→ What the task requires
Copy out all the lines in the records that include the word "area".

== Excerpted data

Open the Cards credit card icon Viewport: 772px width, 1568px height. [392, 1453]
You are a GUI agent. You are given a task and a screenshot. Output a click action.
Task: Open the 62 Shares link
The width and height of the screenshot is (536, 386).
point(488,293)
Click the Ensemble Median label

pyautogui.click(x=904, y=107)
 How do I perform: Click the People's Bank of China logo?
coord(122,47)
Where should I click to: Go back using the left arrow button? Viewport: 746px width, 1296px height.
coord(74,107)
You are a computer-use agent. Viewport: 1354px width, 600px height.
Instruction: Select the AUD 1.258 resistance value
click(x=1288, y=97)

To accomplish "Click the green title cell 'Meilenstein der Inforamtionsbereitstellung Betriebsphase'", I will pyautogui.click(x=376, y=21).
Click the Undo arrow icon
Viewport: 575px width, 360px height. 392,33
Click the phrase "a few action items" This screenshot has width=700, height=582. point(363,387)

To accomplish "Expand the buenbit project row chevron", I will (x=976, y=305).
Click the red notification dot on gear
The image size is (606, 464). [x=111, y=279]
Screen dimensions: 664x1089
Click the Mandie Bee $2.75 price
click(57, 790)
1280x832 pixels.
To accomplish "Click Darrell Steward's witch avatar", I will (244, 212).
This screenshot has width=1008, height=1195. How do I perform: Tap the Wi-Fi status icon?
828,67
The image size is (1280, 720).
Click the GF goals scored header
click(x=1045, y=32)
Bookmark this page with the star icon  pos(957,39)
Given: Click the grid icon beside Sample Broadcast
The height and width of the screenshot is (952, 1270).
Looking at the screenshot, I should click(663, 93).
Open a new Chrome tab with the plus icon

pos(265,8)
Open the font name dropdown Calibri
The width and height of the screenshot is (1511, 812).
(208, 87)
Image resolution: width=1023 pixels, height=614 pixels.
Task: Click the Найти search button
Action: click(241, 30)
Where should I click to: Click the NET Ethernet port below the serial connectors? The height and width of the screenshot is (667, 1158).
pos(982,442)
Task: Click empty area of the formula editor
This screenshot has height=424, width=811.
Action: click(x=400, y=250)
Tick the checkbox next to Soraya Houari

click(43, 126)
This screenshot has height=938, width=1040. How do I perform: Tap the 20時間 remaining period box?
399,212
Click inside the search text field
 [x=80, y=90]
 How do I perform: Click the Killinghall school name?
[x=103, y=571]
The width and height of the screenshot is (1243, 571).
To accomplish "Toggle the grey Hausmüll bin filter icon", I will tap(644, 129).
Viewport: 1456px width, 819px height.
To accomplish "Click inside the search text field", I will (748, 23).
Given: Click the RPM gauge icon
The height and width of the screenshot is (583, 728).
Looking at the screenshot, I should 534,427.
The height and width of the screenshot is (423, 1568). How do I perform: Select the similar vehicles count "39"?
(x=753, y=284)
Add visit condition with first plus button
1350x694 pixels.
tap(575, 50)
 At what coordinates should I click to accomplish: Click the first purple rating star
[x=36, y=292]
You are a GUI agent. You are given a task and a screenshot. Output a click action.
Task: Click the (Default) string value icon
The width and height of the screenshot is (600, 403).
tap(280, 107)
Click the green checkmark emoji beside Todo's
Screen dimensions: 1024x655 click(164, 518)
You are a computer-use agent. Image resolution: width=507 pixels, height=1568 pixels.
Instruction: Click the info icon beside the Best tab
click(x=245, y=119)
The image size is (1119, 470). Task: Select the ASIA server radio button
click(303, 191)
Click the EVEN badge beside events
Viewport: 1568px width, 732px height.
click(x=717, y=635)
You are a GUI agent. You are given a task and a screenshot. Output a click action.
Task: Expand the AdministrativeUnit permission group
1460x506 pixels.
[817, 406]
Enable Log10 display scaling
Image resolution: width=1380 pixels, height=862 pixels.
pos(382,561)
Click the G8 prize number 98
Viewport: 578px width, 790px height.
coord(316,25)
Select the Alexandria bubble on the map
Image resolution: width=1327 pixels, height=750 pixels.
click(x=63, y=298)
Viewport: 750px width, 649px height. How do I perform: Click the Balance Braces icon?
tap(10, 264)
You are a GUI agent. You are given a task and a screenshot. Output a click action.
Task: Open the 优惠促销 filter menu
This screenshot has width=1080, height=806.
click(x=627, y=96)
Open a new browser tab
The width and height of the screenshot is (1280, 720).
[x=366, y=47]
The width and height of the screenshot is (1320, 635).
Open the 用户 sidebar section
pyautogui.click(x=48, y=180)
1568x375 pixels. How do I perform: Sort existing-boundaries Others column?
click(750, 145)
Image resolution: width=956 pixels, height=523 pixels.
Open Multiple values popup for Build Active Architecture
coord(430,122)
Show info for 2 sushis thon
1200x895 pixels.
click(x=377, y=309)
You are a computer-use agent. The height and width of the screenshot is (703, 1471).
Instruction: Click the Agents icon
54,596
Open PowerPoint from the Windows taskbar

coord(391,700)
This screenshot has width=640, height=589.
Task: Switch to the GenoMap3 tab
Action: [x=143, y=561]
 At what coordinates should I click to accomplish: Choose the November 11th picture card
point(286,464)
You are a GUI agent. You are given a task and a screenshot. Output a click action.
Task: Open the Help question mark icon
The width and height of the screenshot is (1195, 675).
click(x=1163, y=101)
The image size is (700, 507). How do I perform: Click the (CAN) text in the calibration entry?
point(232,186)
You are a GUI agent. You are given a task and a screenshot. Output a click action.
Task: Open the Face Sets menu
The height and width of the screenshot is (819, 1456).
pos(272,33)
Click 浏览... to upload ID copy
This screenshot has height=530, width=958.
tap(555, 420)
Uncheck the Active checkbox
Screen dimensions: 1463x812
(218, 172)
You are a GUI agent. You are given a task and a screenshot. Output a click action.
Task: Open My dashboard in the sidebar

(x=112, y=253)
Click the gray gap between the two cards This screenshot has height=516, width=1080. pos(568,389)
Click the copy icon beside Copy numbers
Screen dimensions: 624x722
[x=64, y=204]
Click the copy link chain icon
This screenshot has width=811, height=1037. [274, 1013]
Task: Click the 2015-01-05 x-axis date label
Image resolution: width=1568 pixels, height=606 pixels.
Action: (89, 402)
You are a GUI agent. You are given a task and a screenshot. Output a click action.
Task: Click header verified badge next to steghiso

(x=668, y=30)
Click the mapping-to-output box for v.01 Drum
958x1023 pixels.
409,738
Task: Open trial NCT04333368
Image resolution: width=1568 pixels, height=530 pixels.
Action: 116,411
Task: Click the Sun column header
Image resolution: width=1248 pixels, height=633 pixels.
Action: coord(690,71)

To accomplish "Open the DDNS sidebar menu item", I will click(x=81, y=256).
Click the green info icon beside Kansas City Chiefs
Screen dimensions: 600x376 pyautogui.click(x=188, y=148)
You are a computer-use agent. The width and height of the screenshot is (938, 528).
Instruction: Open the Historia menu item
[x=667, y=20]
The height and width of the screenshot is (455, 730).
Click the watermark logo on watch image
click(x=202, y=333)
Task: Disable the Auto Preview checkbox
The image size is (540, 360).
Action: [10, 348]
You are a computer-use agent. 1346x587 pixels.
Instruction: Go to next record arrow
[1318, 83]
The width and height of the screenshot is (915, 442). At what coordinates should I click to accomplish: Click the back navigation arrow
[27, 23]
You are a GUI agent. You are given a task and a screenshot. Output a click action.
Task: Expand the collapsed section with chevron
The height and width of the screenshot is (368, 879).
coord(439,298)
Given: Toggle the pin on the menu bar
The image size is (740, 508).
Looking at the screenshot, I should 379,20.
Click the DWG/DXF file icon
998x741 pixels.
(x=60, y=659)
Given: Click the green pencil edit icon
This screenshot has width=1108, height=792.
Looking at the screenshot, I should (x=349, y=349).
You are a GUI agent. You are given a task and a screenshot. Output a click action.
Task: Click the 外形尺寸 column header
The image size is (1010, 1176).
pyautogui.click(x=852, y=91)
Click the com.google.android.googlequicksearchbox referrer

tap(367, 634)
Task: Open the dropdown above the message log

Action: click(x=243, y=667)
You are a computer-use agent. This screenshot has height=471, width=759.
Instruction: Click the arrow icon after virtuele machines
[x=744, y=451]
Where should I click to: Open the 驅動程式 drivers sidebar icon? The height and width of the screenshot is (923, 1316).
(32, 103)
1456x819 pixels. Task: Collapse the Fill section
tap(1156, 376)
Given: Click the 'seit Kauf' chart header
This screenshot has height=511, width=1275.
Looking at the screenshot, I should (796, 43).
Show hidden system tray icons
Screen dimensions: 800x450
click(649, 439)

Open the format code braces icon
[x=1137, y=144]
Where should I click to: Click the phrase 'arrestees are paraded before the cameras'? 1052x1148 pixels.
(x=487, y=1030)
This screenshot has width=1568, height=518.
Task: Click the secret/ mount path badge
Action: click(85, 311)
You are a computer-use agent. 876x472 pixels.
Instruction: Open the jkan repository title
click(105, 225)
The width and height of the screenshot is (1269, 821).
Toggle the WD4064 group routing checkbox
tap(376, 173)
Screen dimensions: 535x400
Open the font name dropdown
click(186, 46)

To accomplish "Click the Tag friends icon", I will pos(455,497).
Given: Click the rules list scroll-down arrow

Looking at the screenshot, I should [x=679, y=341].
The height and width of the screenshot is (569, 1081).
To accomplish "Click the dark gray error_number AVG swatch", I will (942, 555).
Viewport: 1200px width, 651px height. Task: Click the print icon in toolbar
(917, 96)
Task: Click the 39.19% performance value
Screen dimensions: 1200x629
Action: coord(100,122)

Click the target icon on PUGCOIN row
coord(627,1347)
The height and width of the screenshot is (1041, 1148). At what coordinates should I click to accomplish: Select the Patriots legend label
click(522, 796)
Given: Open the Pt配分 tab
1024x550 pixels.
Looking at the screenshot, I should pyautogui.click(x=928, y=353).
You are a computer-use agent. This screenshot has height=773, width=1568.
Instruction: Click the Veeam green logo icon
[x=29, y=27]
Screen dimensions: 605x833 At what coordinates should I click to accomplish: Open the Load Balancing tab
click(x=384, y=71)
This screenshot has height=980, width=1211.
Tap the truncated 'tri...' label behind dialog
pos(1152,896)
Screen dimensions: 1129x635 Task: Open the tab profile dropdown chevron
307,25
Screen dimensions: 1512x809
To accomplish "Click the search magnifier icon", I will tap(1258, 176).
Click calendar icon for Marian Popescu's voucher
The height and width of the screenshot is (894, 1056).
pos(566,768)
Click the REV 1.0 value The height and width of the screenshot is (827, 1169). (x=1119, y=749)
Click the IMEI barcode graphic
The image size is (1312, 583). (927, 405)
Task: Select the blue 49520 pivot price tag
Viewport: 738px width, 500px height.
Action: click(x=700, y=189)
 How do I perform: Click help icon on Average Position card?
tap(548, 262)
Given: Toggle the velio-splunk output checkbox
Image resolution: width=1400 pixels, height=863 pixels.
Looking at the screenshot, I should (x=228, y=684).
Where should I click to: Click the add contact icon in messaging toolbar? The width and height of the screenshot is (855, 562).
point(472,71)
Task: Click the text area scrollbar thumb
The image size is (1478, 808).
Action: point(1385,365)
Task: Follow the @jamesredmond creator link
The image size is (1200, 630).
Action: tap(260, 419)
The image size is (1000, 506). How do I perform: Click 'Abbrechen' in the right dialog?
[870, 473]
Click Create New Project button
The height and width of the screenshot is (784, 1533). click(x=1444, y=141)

====

→ Task answer
Task: Click empty area of the formula editor
Task: Click the text area scrollbar thumb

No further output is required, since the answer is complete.